Donald Trump & Ted Cruz:

 No Intellectual Case for Trump Over Cruz




Item one: Last week Donald Trump said he could pay off the entire national debt, roughly $19.2 trillion, in eight years — while slashing taxes. The Washington Post’s Wonkblog went to the trouble of running the numbers and discovered that Trump’s plan would require 24 percent economic growth, every year, for eight years. To put that in perspective, the previous record for growth was 19 percent in 1942, the first full year of America’s involvement in World War II. For Trump to deliver on his prediction, the economy would have to grow from $17 trillion to $90 trillion in only two presidential terms. Or, as the Post put it, “There is math, there is fantasy math, and then there is Donald Trump’s economic math.”

Item two: Last week a fellow by the name of Mytheos Holt wrote an extended piece for The Federalist headlined, “The Intellectual Case for Trump I: Why the White Nationalist Support.” Holt’s piece essentially breaks down into two parts. In part one, Holt tells us in detail exactly how smart and well-educated he is. In part two, he proceeds to say a series of incredibly stupid things, culminating in an extended analysis of how Trump can appeal to a woman he calls “Sylvia,” a rather radical white nationalist (also known as white supremacist) who can apparently dig Trump’s alleged “pro-Western” philosophy. Well, we already knew Trump had the racist vote nailed down. But there is a difference between a self-styled “intellectual” making a case for Trump and an actual “intellectual case.” An actual intellectual case depends on such things as facts, logic, and reason — all of which are notably missing in virtually any statement mouthed in support of the Donald.

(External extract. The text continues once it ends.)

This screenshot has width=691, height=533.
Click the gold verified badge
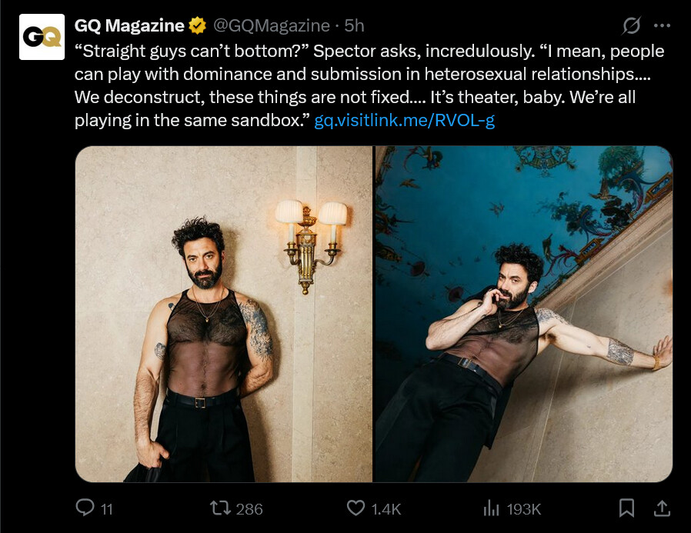[x=197, y=25]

We have long since passed the twilight-zone stage of the race for the GOP nomination. In one corner is Ted Cruz, arguably one of the smartest men in Washington, a person with unquestioned anti-Establishment street cred, a man who helped block the infamous Gang of Eight’s misguided immigration reform, a constitutional scholar, and a person with intimate knowledge of the workings of every level of American government. In the other corner is a man so completely ignorant — so completely venal — that his best rhetorical tactic is to bury his countless gaffes in an avalanche of insults and lies. Even if one skips over the monumentally important matters of law and policy and simply stampedes straight to the political horse race itself, there is no logical or reasonable argument for Trump over Cruz.

Trump’s supporters say, “No one likes Ted.” Yet their man has the highest unfavorable rating in the history of unfavorable ratings. Trump’s supporters say, “Ted can’t beat Hillary.” Yet their man is getting crushed in head-to-head polls against Clinton, while Cruz remains close. Trump supporters call Cruz “Lyin’ Ted.” Yet if honesty is the hallmark of a proper presidential candidate, their man would have disqualified himself in the first week of his campaign.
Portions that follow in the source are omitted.